Abstract

For most Saudis who went to Afghanistan in the 1980s, jihad was about repelling infidels in blatant cases of territorial invasion and occupation. In the mid-1990s emerged a new community of activists for whom jihad meant something much more drastic: confronting America with terrorist operations anywhere in the world, including in Saudi Arabia. The doctrine of global jihad was articulated by Usama bin Ladin and implemented by the al-Qaida organisation through a series of spectacular attacks on US targets, culminating with 9/11. But why did the global jihadist doctrine emerge at this particular point in time, and what exactly did it say about Saudi Arabia? What accounts for al-Qaida's growth and how did its infrastructure evolve in the kingdom?
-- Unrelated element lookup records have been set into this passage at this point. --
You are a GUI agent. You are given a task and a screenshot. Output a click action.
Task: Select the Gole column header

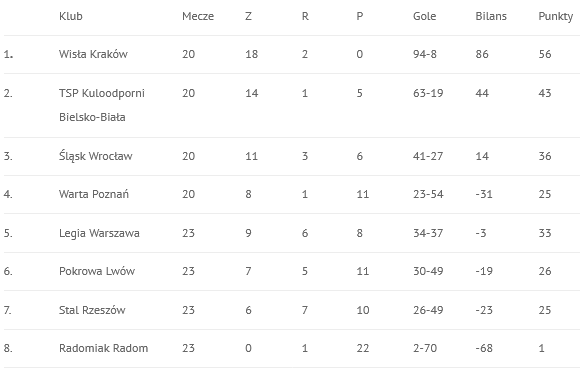[425, 16]
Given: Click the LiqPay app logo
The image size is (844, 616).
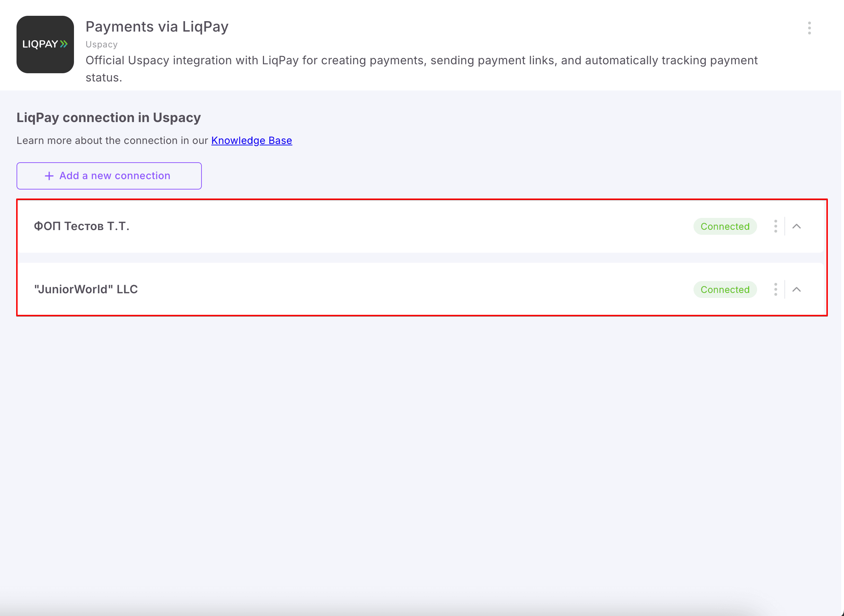Looking at the screenshot, I should [x=45, y=44].
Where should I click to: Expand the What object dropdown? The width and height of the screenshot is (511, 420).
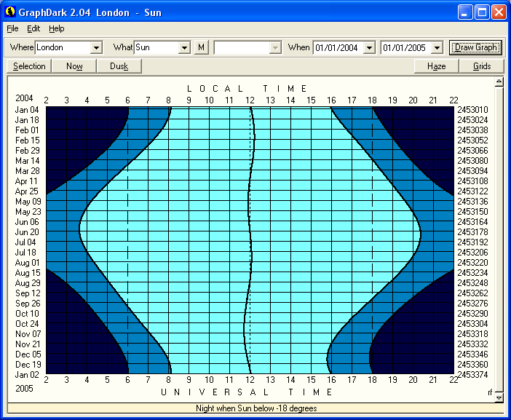pos(184,47)
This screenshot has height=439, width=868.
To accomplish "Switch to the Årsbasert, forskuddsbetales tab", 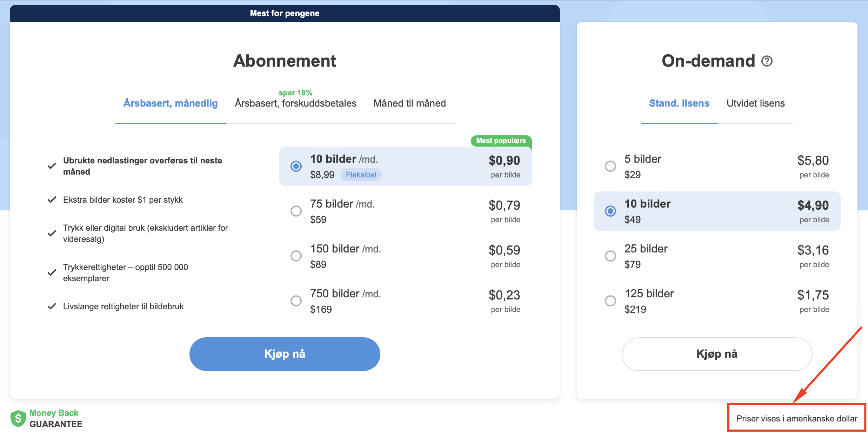I will (295, 103).
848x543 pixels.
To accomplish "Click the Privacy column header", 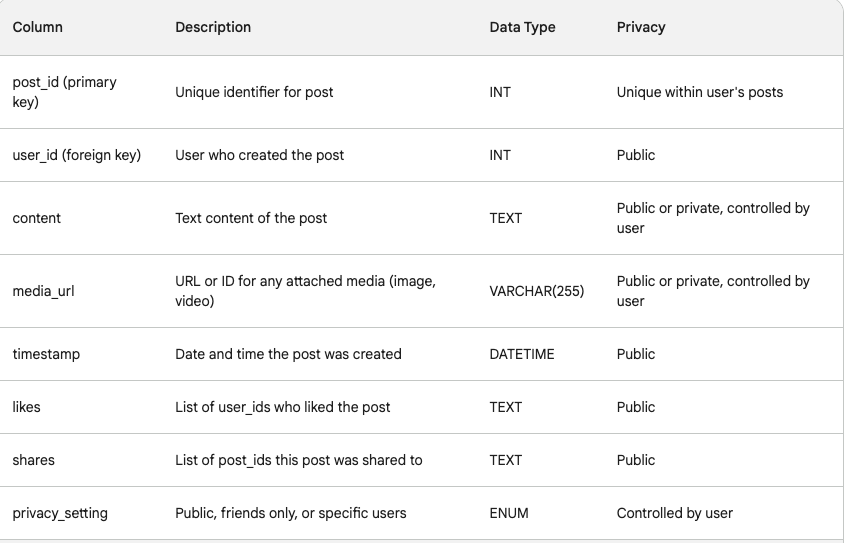I will tap(641, 27).
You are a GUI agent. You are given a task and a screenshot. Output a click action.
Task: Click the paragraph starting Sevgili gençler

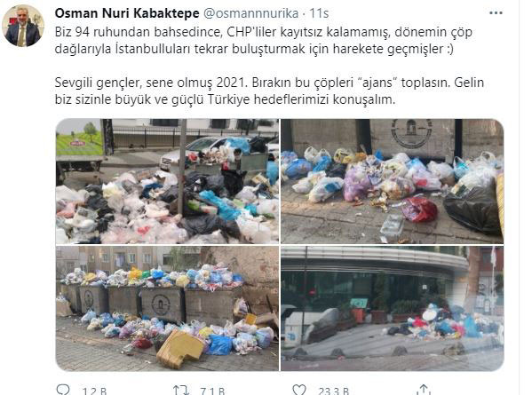coord(269,91)
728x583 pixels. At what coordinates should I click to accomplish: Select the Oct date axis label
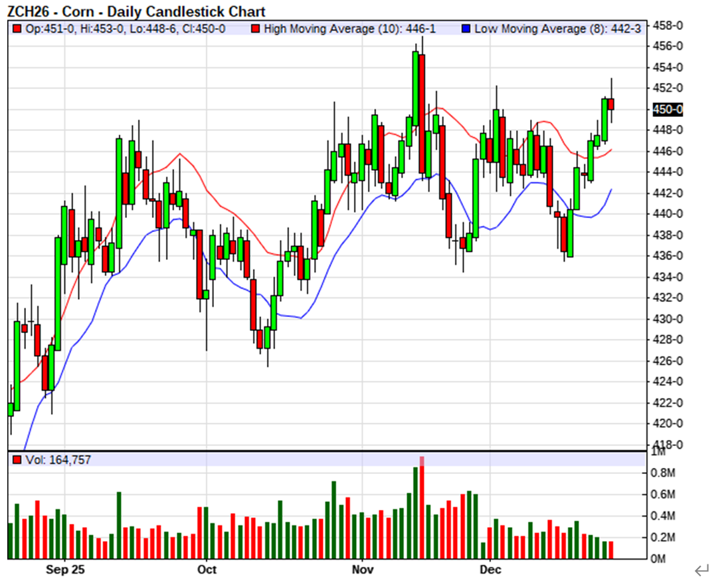(207, 570)
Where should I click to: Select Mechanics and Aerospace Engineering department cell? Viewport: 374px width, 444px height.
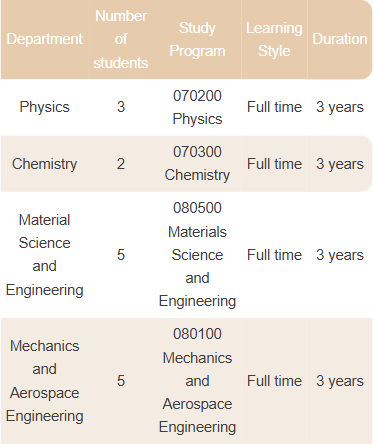click(44, 381)
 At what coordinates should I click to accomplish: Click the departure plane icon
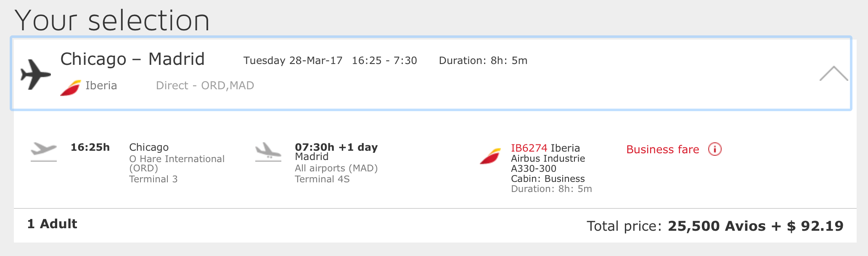[x=44, y=152]
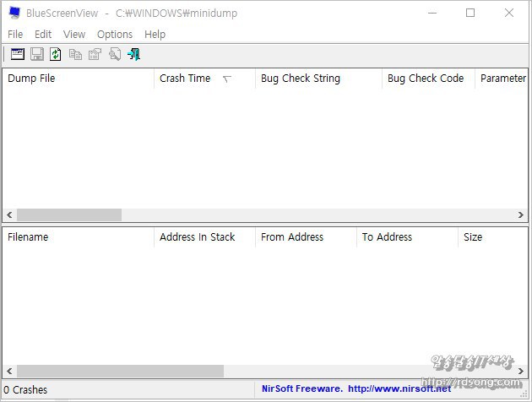Click the Save Selected Items floppy icon
Viewport: 532px width, 402px height.
[x=36, y=54]
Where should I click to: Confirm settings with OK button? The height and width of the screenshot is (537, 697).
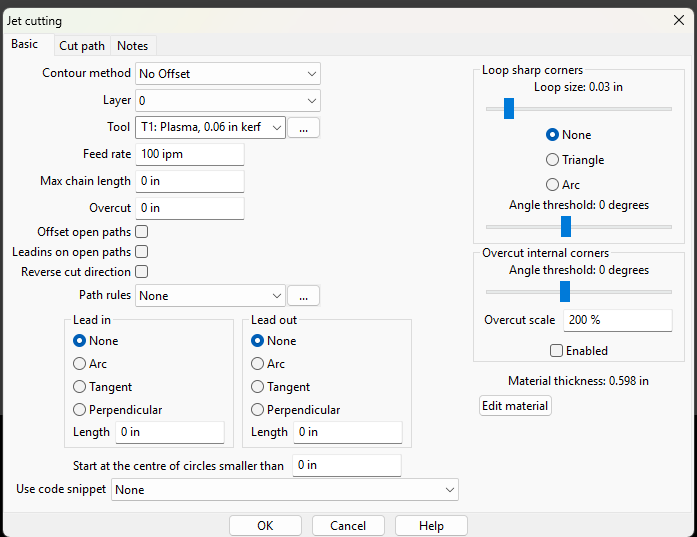click(265, 526)
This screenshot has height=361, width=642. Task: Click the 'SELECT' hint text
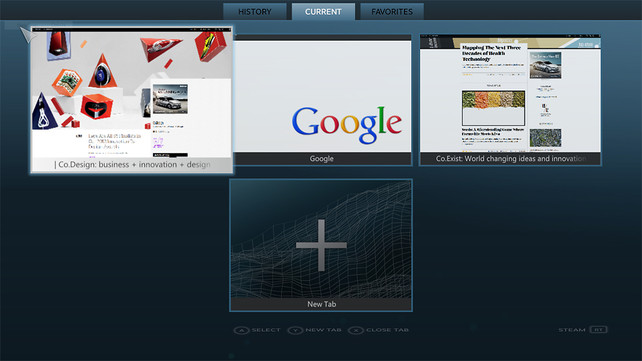pos(266,330)
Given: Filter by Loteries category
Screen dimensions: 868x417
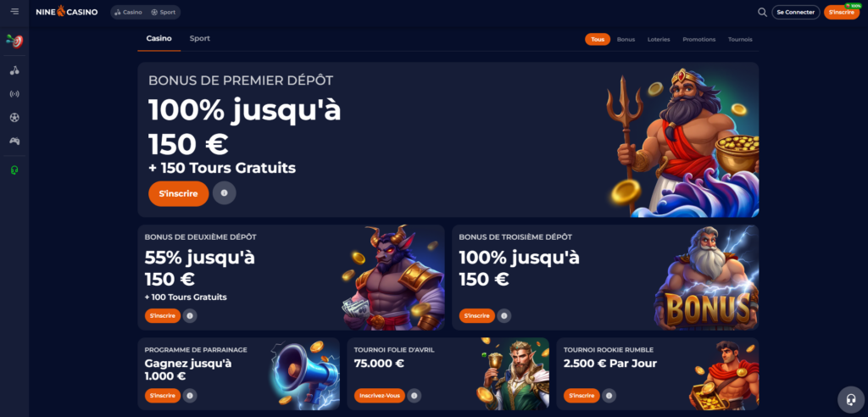Looking at the screenshot, I should [x=659, y=39].
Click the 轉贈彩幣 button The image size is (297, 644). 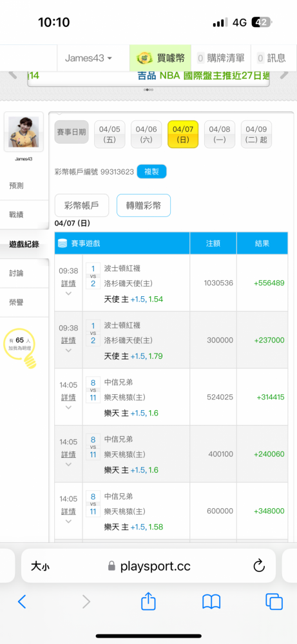pyautogui.click(x=144, y=205)
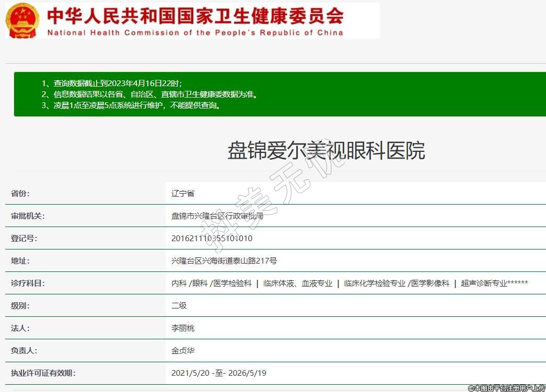Click hospital name heading 盘锦爱尔美视眼科医院

(x=326, y=150)
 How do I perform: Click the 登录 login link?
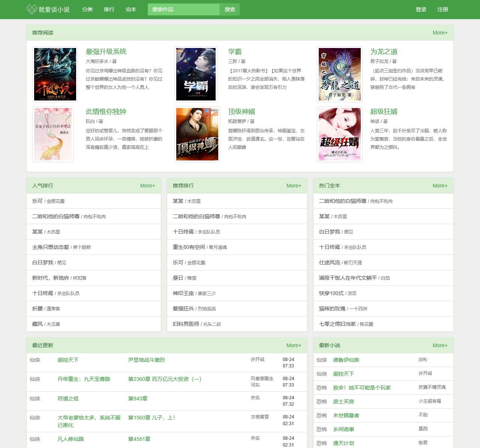pyautogui.click(x=421, y=9)
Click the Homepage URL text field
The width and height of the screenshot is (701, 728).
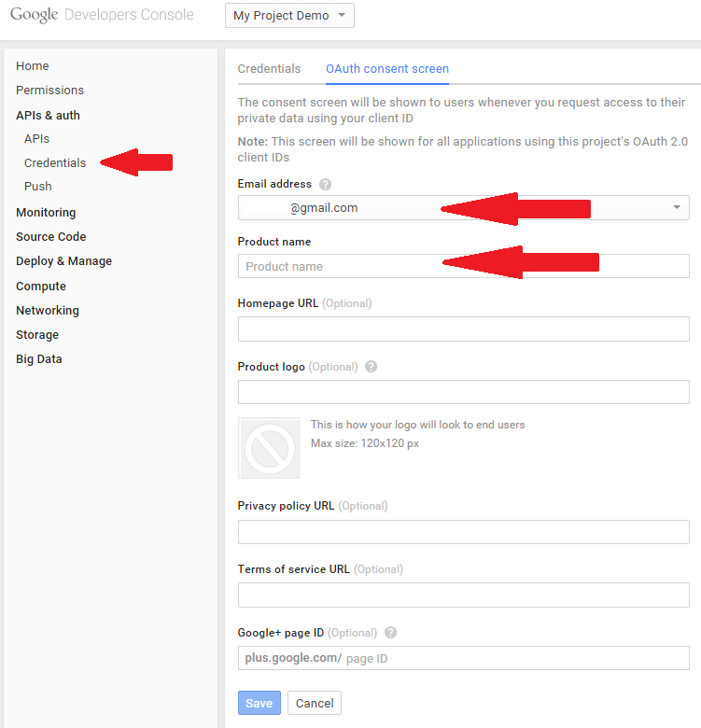463,329
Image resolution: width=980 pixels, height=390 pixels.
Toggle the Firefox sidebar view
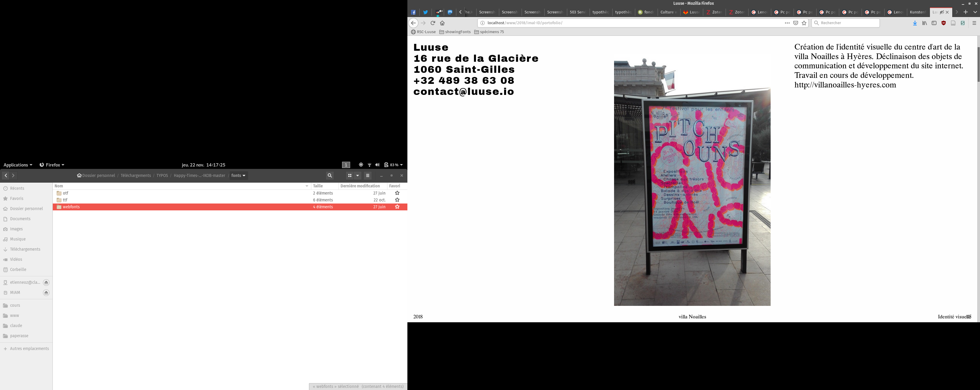click(x=934, y=23)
The global jihadists The global jihadi doctrine took shape in the first half of the 1990s within an increasingly uprooted and embattled Arab Afghan community. The Afghan jihad had produced transnational networks of militants, many of whom could not return to their home countries for fear of persecution. Over time, life in exile isolated these activists from their original political environment and imbued them with a more transnational political vision. Moreover, most of the Islamist struggles of the early 1990s failed. The revolutionary experiments in Algeria and Egypt ended in bloodbath and failure for the Islamists. In the irredentist struggles in Bosnia, Chechnya and Kashmir, the foreign activists were unwanted and unable to ‘liberate’ the local population.